Insekten haben keine Venen oder Adern. In ihnen wabert das Blut in einem offenen Kreislauf durch den Körper, der sogenannten Hämolymphe. Inmitten dieses Blutkreislaufes liegt an der Bauchseite der Tiere das Nervensystem, das aufgrund seines segmentalen Aufbaus auch Strickleiternervensystem genannt wird. Es besteht aus mehreren paarweise angeordneten Nervenknoten, den Ganglien, die über weitere Neuronen quer- und längsverbunden sind. Im Kopf verschmilzt das neuronale Netzwerk zu einem großen Oberschlundganglion, das gemeinhin auch als Gehirn bezeichnet wird.

In das Gewusel von Neuronen mischen sich die bereits erwähnten Gliazellen. Letztere haben vielerlei Aufgaben und strecken zusammen mit den Nervenzellen ihre Fortsätze beziehungsweise Dendriten und Axone in das Zentrum der Ganglien, das sogenannte Neuropil. Die Blut-Hirn-Schranke aus der Gliazell-Doppelschicht umschließt wie eine Kabelummantelung das gesamte Nervensystem, nicht aber das im Inneren liegende Neuropil. Diesen Job übernimmt eine separate Zellschicht aus Ensheathing-Gliazellen.

• _Datenauszüge_:
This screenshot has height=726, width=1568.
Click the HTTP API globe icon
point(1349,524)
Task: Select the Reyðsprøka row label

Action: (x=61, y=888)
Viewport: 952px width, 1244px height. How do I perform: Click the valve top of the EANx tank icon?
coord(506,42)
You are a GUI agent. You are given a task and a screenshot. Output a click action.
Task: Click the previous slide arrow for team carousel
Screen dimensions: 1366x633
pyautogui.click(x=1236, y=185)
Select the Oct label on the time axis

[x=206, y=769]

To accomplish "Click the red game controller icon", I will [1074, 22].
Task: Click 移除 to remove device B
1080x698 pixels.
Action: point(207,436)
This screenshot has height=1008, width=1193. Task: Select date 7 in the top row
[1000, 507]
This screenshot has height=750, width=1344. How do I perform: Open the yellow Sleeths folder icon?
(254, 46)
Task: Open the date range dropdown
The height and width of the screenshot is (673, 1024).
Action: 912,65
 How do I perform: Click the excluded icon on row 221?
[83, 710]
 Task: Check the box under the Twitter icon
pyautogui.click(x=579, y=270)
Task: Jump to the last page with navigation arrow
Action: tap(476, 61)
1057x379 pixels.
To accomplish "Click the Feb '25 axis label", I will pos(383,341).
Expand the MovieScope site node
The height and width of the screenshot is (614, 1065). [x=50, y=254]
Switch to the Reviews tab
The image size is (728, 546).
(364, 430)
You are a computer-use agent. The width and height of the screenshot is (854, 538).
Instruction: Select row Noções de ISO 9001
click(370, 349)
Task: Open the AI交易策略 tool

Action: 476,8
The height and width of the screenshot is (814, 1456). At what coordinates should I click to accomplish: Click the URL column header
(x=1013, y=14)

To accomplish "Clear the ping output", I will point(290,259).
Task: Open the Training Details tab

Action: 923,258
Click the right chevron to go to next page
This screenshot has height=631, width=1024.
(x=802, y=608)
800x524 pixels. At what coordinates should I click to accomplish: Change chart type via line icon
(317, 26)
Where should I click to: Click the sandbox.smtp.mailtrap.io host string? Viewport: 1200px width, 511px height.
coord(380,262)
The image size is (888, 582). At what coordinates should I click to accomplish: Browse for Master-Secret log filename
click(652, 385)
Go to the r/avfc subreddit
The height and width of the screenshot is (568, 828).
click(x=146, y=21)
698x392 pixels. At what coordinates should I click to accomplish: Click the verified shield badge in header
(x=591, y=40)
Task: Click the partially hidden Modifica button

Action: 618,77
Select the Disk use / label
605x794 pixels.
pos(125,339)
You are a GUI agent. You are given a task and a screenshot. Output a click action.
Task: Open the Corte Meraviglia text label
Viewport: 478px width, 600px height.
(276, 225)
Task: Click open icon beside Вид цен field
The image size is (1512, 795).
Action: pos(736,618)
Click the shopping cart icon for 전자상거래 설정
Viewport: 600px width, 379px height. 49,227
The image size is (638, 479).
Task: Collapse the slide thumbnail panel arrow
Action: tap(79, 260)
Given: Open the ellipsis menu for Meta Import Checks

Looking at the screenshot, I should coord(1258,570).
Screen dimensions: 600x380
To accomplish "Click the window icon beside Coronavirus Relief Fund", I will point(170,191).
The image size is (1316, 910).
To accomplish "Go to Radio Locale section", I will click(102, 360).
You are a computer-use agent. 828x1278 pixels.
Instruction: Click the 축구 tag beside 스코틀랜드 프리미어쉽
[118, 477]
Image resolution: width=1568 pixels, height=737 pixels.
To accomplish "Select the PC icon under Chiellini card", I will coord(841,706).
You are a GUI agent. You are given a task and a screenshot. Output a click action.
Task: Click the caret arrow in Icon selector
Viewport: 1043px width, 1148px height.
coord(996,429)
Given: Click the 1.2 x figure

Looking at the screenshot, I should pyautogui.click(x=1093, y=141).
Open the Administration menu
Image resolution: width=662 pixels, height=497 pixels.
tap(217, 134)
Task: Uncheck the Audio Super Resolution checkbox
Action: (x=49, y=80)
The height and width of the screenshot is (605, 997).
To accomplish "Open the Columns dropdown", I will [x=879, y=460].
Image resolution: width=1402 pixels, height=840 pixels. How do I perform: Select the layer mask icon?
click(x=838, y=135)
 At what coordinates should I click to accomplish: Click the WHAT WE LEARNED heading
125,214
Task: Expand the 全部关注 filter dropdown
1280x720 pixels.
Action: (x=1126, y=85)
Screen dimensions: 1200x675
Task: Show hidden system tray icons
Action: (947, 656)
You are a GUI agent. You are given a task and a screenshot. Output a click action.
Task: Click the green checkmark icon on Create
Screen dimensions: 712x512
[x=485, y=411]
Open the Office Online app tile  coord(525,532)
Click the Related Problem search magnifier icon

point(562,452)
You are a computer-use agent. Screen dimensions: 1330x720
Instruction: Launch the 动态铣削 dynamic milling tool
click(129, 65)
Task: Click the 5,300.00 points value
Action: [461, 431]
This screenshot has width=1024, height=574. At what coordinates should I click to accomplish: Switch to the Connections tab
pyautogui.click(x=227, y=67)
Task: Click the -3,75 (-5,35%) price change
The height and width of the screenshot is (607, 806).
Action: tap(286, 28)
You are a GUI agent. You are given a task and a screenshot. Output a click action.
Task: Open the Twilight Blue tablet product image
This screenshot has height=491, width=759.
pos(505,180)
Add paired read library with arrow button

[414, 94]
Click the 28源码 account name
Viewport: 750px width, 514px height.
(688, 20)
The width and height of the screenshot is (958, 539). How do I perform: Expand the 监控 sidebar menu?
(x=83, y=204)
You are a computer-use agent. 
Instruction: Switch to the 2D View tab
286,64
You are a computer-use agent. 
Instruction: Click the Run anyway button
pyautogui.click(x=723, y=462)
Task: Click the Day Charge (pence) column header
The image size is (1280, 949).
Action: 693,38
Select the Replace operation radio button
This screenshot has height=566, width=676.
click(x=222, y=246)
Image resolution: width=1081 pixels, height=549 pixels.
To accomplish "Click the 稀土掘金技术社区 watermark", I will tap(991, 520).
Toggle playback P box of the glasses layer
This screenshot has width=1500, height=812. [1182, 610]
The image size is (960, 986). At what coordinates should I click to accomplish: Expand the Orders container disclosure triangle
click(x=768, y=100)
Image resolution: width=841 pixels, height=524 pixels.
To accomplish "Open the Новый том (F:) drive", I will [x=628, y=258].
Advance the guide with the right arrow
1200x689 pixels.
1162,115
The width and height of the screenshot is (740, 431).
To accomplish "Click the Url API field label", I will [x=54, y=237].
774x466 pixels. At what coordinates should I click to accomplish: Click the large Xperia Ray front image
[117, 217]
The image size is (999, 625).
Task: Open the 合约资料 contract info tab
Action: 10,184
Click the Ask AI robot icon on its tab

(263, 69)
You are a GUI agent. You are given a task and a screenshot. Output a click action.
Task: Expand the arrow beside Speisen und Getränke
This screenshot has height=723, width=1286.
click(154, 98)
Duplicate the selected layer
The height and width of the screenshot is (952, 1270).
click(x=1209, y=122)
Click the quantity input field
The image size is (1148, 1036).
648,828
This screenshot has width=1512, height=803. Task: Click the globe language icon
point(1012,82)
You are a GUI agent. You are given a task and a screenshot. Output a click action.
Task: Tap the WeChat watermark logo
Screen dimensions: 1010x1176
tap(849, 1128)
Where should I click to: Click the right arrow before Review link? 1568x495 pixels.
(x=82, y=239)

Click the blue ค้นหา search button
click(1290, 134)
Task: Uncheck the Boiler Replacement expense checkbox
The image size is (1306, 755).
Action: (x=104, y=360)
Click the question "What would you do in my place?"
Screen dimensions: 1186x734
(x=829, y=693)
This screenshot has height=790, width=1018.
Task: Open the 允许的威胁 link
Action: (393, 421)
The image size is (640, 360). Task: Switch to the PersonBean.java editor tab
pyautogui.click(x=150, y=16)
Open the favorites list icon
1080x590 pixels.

• _Ihre Aufgabe_:
Beantworten Sie anhand des Textauszugs über das Nervensystem der Insekten diese drei Fragen:
(a) Welchen Namen trägt das Nervensystem der Insekten aufgrund seines segmentalen Aufbaus auch?
(b) Wie wird das Zentrum der Ganglien genannt?
(c) Welche Zellschicht umschließt das Neuropil?
Die Zeilen sind eigenständiges Material und gehören nicht zum Textauszug.

• _Antwort_:
(a) Strickleiternervensystem
(b) Neuropil
(c) Eine separate Zellschicht aus Ensheathing-Gliazellen